Copy the rows from the line containing "How do I perform: Click" through the line containing "click(x=517, y=423)", offsetting each coordinate in the answers by 147. Leave the pictures out.

── Records to process

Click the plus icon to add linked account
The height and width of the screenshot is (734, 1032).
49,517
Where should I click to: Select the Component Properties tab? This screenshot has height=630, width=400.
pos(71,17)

────
── Records to process

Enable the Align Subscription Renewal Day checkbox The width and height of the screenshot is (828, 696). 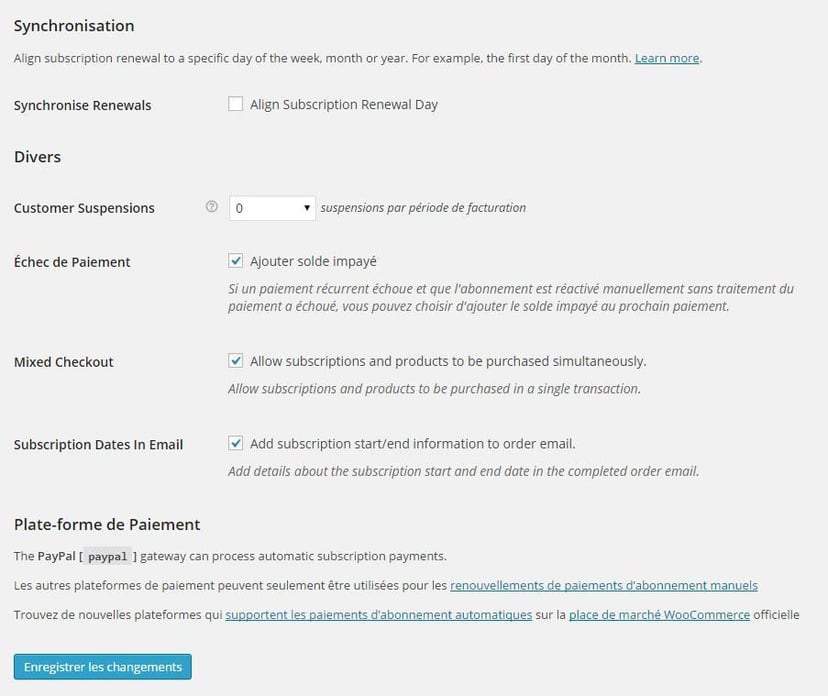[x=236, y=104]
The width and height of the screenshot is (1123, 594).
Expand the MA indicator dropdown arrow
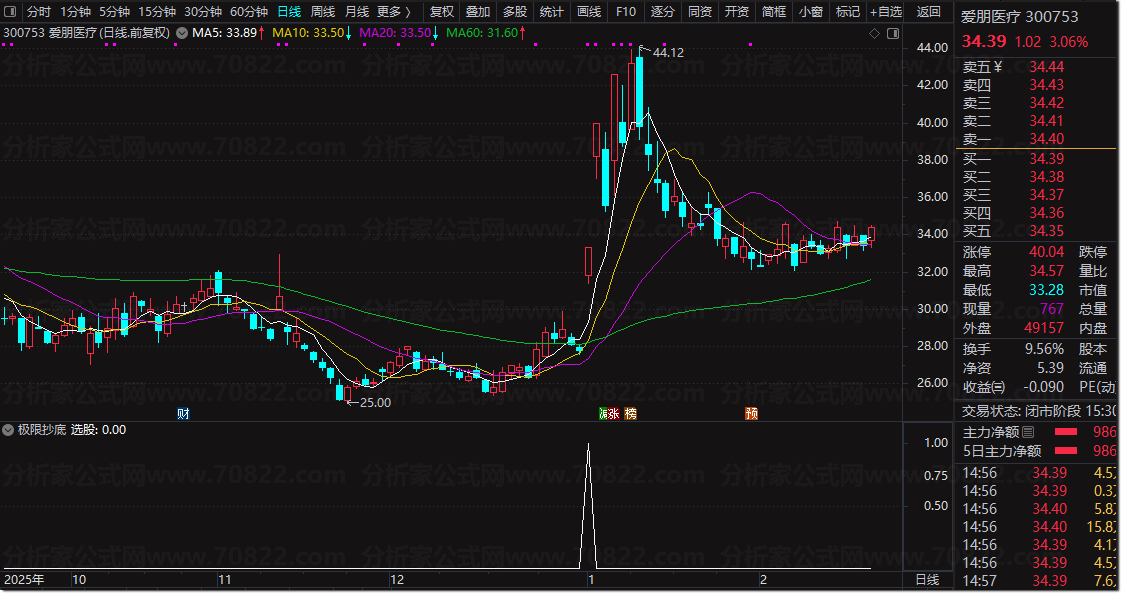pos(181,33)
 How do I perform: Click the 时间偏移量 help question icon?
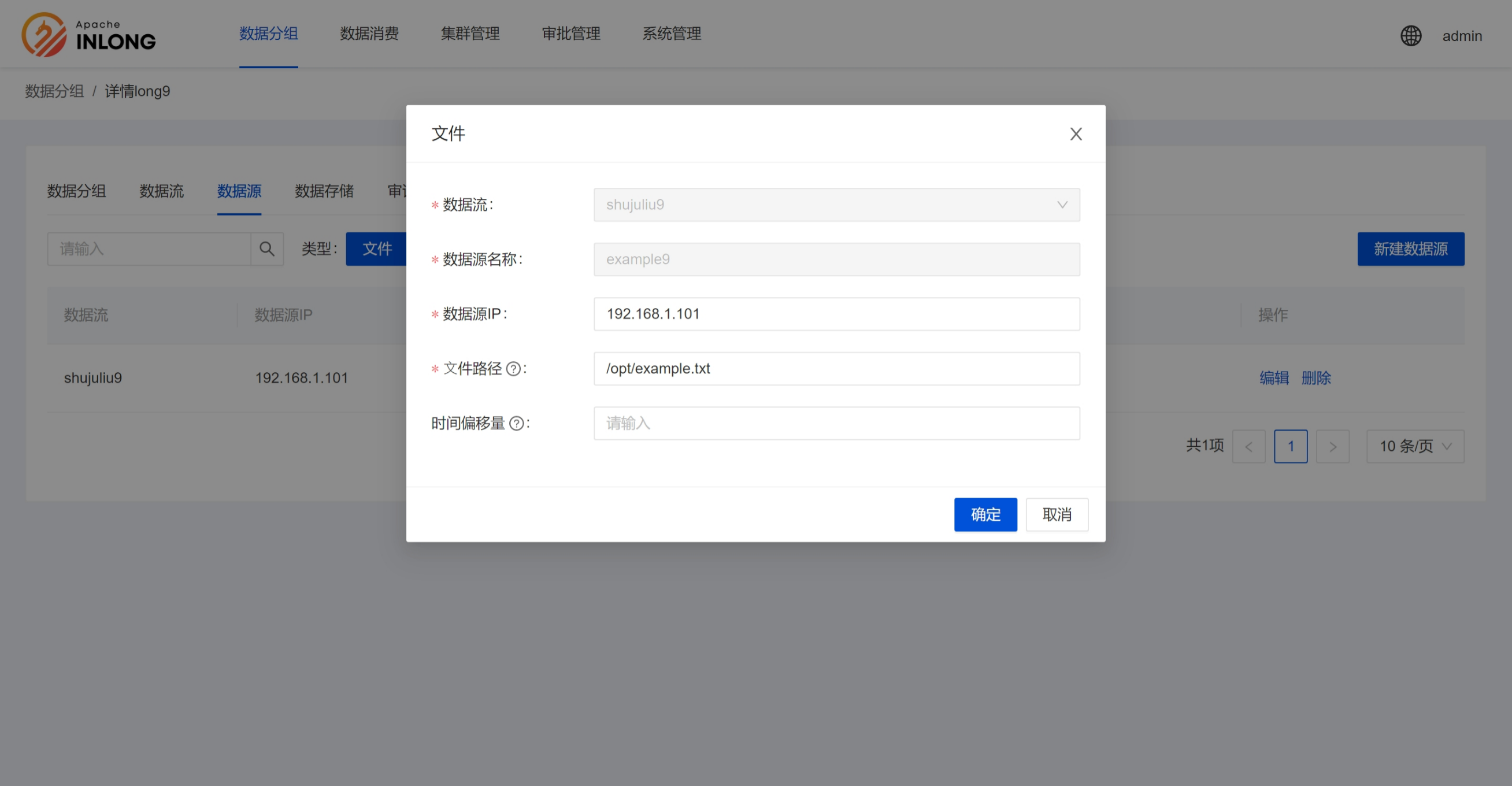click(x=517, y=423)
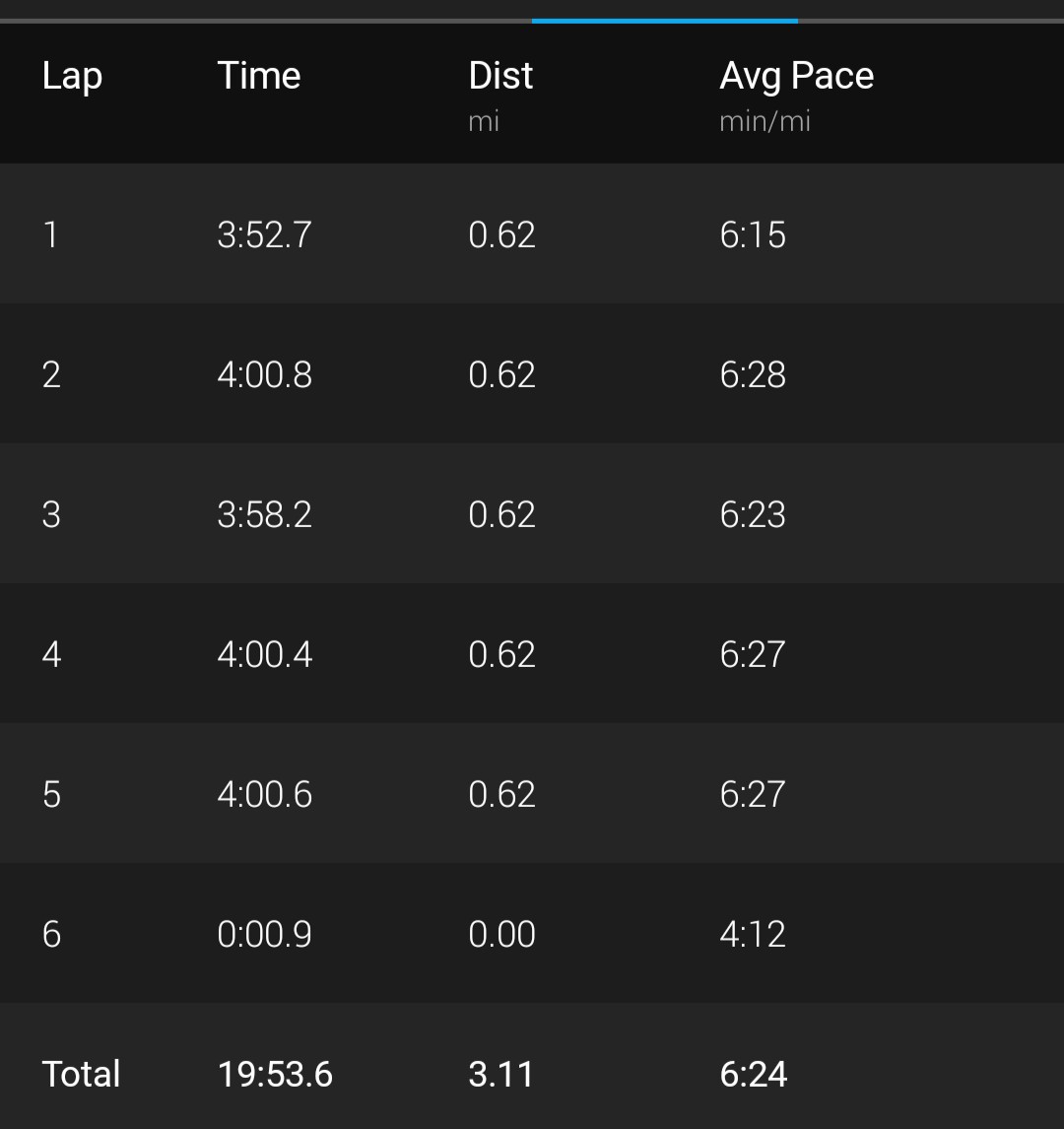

────

Task output:
 How do I perform: Click the 时间偏移量 help question icon?
click(x=664, y=570)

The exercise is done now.